If you work on plants and you've extracted DNA from them in the last 20 years, chances are that you've used some version of the method described by Doyle and Doyle.1 According to Google Scholar, Doyle and Doyle has been cited more than 4000 times. The method is reasonably straightforward, but tedious: disrupt membranes with CTAB2, add a mixture of chloroform and isoamyl alchohol, precipitate DNA from the aqueous phase using cold isoamyl alcohol, wash the precipitate with 70% ethanol, and re-dissolve.In the most recent issue of the online-only Primer Notes and Protocols section of the American Journal of Botany there's a new paper by Dirk Bellstedt and colleagues describing a method for direct PCR amplification that may make life even simpler. You'll need to read the paper to get all of the details, but here's the basic procedure:
- Grind your plant material in a buffer.
- Centrifuge the mixture and mix the supernatant with a GES buffer.3
- Use the resulting mixture in PCR.
1Doyle, J. J., AND J. L. Doyle. 1987. A rapid DNA isolation procedure for small quantities of fresh leaf tissue. Phytochemical Bulletin 19:11-15.
2hexadecyltrimethylammonium bromide
3Recipe provided in the appendix.
Bellstedt, D., Pirie, M., Visser, J., de Villiers, M., & Gehrke, B. (2010). A rapid and inexpensive method for the direct PCR amplification of DNA from plants American Journal of Botany DOI: 10.3732/ajb.1000181
Plant DNA geek? Did I hear someone say my name?
I just read this via your link, and I will stay with CTAB. Out of the several groups of people they pitch this to, maybe some would go for it because it is fast, but I doubt it will hold much appeal for systematists. The instability of the samples would be a deal-breaker for me (storage for "several weeks" at -20 as opposed to years/decades for DNA preps), as well as the inability to extract from herbarium specimens.
The authors WAY overstate the time and agony involved with CTAB extractions in order to make their point. You can certainly have clean PCR-able (and stable) DNA samples from CTAB protocol on the day you start them. With a little mechanical tissue disruptor you could do 100 small preps in a day without a ton of effort.
This method probably has a place for certain applications, but I think the citation counts on Doyle and Doyle will keep climbing for now.
Robie
Cool. I don't do much wet lab work anymore, but I do remember long days spent on dna extractions from dozens of samples. Combining paint-shaker grinding with the ability to skip all the post-grinding steps could definitely speed up things up for large genotyping projects.
Thanks for the insight.
Have to look at the paper, but there's also the caveat that there are more copies of chloroplast DNA per cell than copies of nuclear DNA, so you can get away with less-than-precise methods. Also, any application I can think of is better done with DNA you can archive for the long term, for the sake of error checking, reproducibility, and the option to go back and do something totally different later.

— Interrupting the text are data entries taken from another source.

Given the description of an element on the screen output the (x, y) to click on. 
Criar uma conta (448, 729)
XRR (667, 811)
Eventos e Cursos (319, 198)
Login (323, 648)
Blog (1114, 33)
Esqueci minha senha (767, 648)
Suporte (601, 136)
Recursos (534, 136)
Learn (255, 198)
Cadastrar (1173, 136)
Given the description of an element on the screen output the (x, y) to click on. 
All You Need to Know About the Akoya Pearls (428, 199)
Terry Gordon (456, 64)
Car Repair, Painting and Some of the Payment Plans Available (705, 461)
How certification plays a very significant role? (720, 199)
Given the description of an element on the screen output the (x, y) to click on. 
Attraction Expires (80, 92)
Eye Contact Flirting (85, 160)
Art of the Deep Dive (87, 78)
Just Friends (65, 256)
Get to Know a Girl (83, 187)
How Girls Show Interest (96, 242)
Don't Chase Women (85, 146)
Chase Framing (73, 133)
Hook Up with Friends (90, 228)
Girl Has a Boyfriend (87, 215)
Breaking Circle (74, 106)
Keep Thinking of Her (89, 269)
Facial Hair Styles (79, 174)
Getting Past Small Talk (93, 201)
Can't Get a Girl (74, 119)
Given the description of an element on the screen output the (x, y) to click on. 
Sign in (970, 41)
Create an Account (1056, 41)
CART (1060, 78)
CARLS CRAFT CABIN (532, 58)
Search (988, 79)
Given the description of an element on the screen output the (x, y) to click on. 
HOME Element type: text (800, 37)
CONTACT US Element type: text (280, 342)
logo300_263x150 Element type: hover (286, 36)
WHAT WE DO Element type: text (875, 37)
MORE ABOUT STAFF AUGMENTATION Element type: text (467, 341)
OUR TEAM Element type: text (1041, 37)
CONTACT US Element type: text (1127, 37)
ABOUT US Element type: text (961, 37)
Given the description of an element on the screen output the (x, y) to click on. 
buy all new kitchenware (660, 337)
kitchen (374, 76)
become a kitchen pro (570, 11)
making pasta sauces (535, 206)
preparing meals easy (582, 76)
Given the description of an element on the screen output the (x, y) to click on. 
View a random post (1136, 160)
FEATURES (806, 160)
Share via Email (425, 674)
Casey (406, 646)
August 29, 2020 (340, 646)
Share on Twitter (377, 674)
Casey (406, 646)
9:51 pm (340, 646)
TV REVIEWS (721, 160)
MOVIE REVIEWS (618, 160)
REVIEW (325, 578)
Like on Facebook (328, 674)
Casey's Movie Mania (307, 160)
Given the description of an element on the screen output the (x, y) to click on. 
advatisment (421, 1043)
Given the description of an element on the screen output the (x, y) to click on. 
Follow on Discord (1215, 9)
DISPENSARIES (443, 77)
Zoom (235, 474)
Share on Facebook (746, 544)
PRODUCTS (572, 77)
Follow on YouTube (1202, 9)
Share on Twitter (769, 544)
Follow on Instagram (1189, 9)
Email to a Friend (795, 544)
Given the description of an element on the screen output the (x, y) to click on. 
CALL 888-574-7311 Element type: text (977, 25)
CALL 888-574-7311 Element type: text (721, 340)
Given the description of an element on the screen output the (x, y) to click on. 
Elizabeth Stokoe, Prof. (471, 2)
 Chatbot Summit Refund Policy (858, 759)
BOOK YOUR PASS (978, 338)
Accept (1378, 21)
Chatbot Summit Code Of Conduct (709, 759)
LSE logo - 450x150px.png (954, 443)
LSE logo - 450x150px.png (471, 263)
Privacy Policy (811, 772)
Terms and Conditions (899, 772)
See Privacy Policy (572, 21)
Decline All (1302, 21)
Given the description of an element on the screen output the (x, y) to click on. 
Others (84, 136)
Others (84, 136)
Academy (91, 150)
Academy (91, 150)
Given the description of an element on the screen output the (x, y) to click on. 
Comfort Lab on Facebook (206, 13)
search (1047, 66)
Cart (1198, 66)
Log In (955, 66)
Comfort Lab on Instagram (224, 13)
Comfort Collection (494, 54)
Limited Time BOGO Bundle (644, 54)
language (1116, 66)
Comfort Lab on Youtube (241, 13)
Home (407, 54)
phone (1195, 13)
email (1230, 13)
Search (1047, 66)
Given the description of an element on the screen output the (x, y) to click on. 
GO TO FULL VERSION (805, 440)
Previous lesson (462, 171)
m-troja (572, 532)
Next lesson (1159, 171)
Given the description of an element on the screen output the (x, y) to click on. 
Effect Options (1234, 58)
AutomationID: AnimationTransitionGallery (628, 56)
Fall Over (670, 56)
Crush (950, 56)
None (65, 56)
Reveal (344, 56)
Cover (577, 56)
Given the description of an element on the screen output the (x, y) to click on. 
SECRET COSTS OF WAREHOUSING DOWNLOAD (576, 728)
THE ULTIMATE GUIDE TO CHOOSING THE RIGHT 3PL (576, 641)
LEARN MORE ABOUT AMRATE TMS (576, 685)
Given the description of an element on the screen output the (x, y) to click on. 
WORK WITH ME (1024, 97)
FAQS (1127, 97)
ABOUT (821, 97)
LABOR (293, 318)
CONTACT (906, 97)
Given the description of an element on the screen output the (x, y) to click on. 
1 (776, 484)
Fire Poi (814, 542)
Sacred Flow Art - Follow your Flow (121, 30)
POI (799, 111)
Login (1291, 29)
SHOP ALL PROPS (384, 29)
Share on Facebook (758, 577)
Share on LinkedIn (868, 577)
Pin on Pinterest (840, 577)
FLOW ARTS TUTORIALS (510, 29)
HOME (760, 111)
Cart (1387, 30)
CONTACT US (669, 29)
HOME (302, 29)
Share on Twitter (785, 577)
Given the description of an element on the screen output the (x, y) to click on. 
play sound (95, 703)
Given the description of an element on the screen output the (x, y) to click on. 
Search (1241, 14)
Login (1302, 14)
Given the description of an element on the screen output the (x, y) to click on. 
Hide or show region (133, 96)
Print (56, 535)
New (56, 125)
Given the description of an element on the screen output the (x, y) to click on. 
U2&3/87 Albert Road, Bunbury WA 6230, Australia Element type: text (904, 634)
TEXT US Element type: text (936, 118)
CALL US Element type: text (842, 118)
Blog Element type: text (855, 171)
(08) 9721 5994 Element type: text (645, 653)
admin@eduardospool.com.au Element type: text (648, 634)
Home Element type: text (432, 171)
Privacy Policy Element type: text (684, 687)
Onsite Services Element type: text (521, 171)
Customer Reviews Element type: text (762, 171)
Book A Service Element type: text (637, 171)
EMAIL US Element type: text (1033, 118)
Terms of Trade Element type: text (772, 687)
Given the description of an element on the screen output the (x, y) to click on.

I don't know enough about the chemistry of DNA extraction to comment on long-term stability. The authors say "Plant samples prepared in this way can be stored at –20°C for a period of several weeks...." As I read this, the meaning is ambiguous. It could mean (a) that the samples can only be stored and used for several weeks or (b) that they could be stored for at least several weeks and possibly longer. Is it clear for one reason or another from the extraction protocol that the DNA samples are likely to be stable for only a few weeks? If so, the method may not be as widely useful as I thought.